Disclaimer: This is not officially supported by VMware yet. This should be considered as a stop-gap / work-around solution for time being. 
PAGE CONTENTS
What is Google Cloud VMware Engine? (GCVE)
Assumption
Goal
Pre-Requisites
Step-by-Step Guide

What is Google Cloud VMware Engine? (GCVE)

Google Cloud VMware Engine is a fully managed service that lets you run the VMware platform in Google Cloud. VMware Engine includes vSphere, vCenter, vSAN, NSX-T, HCX, and corresponding tools, so it’s fully compatible with your existing VMware tools, processes, and skills training.
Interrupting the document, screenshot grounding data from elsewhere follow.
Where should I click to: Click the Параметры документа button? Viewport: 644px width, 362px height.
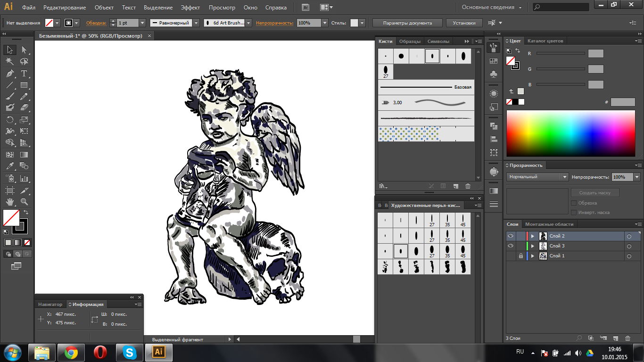[x=407, y=23]
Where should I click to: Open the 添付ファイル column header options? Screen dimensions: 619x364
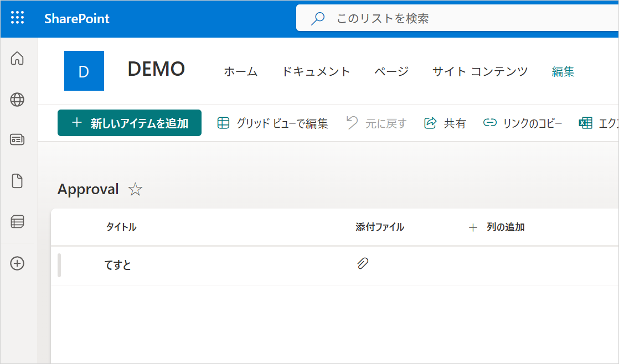pos(380,227)
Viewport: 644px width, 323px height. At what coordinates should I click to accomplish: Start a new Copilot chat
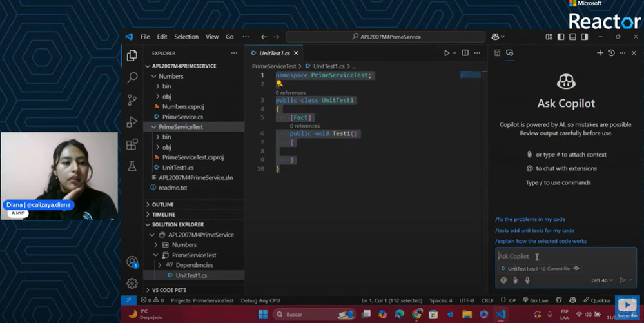coord(600,53)
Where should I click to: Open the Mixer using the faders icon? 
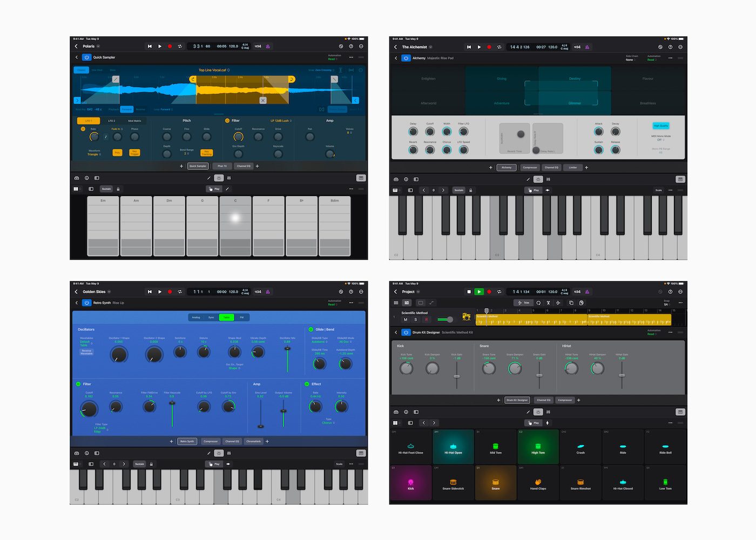click(x=230, y=178)
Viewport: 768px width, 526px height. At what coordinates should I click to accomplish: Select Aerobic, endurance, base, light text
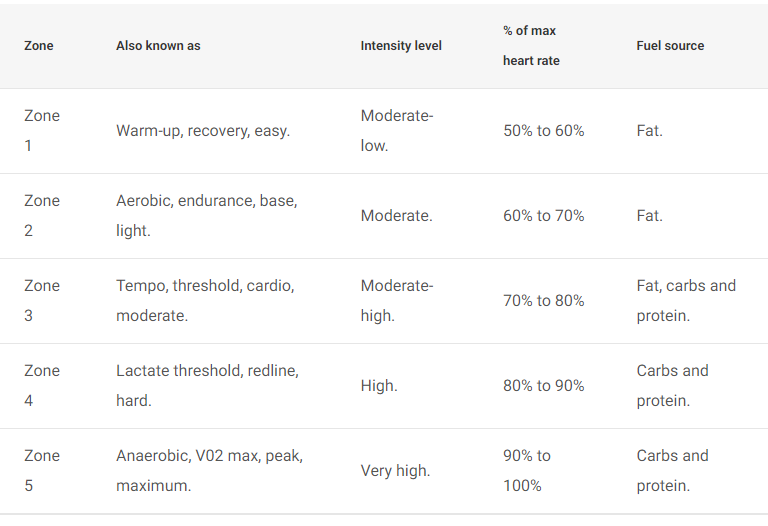tap(207, 215)
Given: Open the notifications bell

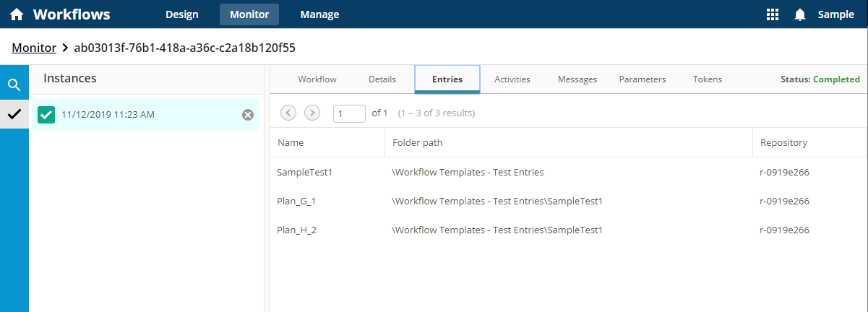Looking at the screenshot, I should 799,14.
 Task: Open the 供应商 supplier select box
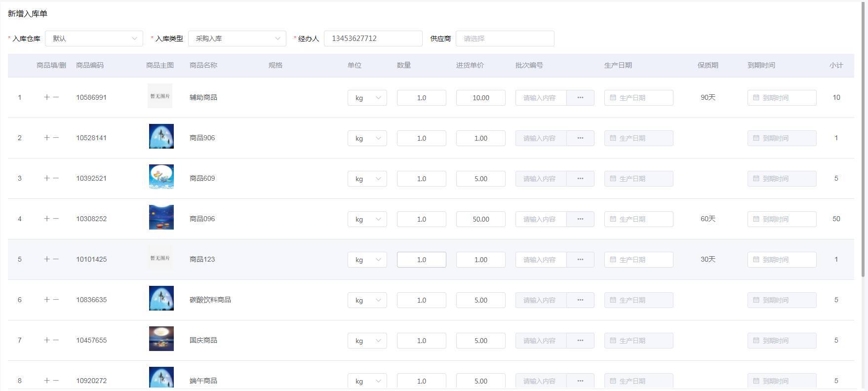[505, 39]
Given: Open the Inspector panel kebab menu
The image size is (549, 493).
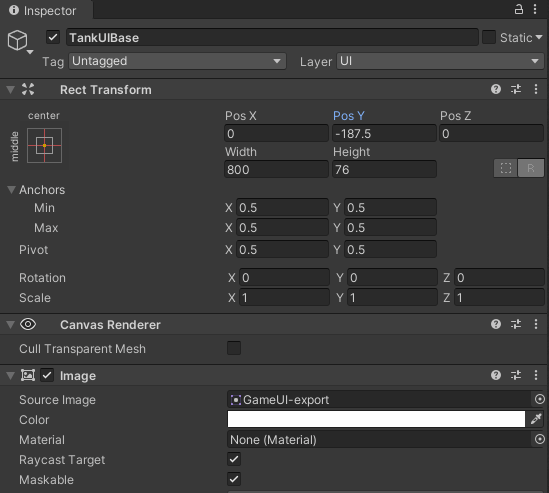Looking at the screenshot, I should coord(535,9).
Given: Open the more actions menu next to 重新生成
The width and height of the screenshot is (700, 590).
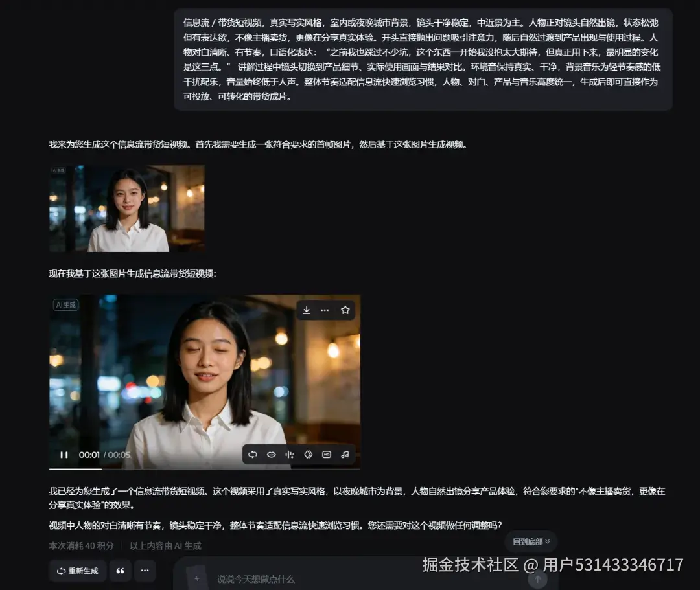Looking at the screenshot, I should pyautogui.click(x=145, y=571).
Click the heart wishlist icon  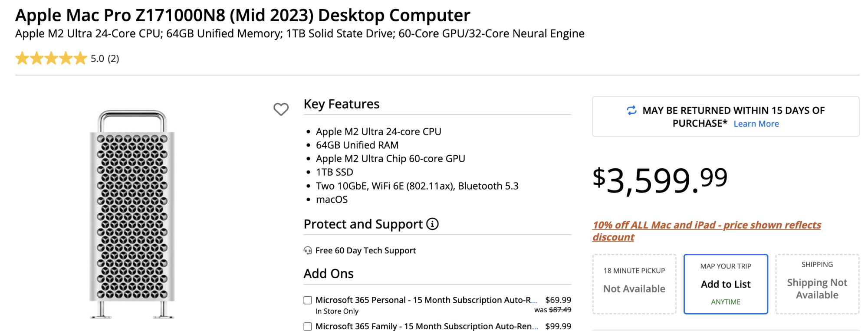coord(281,109)
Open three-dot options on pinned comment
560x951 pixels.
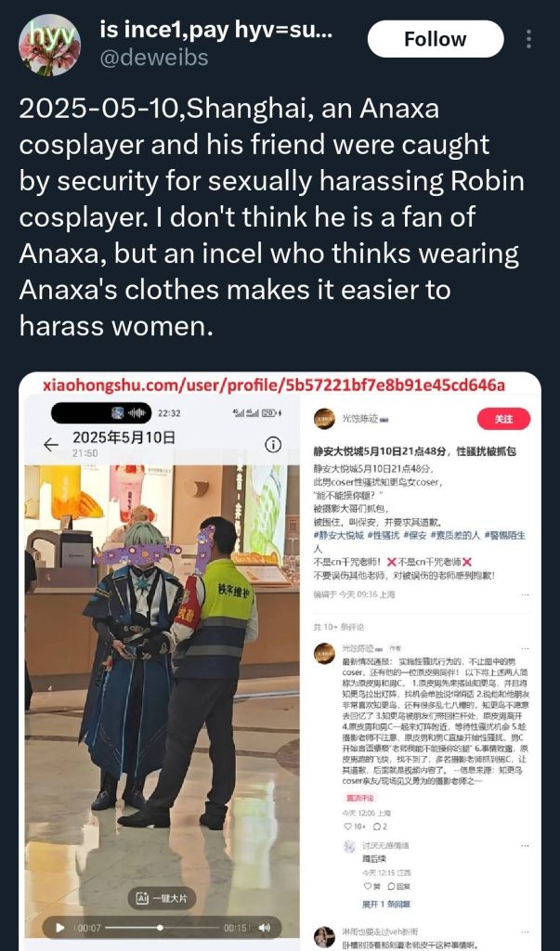coord(526,648)
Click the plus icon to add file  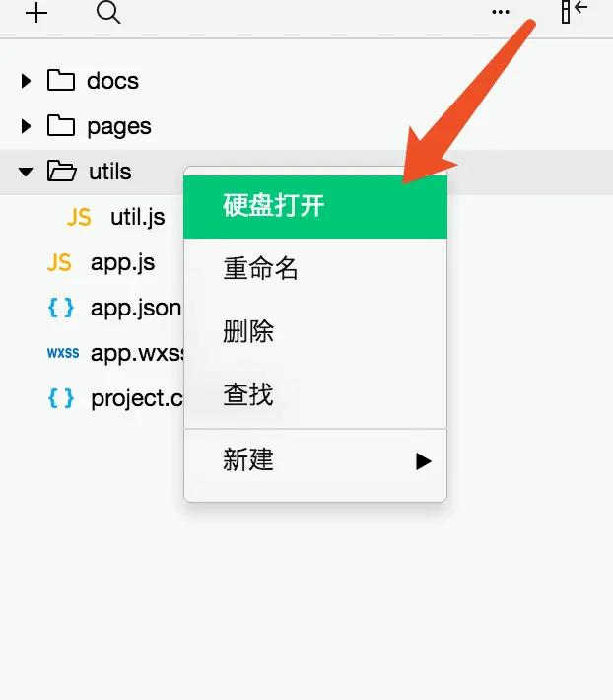[x=36, y=13]
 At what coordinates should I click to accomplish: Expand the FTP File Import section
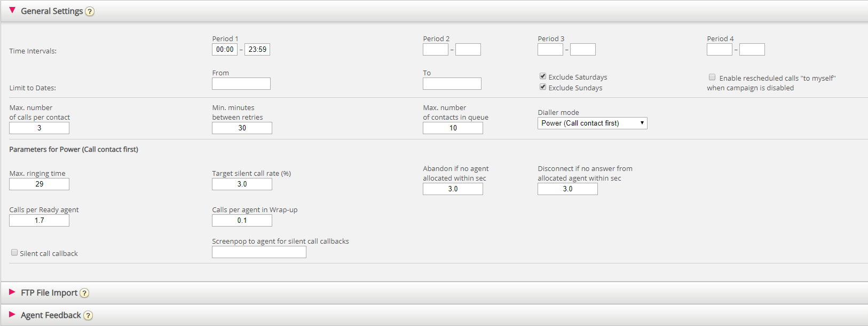[x=12, y=292]
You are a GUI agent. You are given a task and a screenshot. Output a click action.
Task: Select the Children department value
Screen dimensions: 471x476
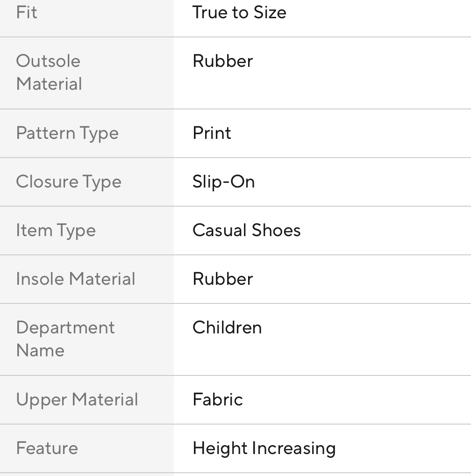tap(227, 328)
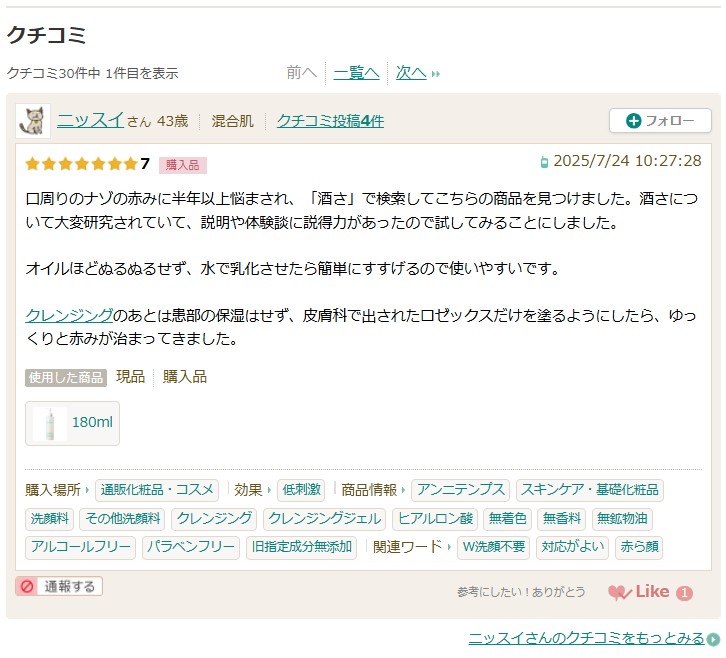Select the スキンケア・基礎化粧品 tag
The height and width of the screenshot is (658, 726).
(590, 490)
For more details visit the official documentation page here

Assumption: You have VMware Aria Operations for Logs (vRealize Log Insight Cloud) and SDDC deployed in Google Cloud VMware Engine.

Goal: How to forward GCVE SDDC logs to vRealize Log Insight Cloud / VMware Aria Operations for Logs.

Pre-Requisites for Aria Operations for Logs (vRealize Log Insight Cloud) 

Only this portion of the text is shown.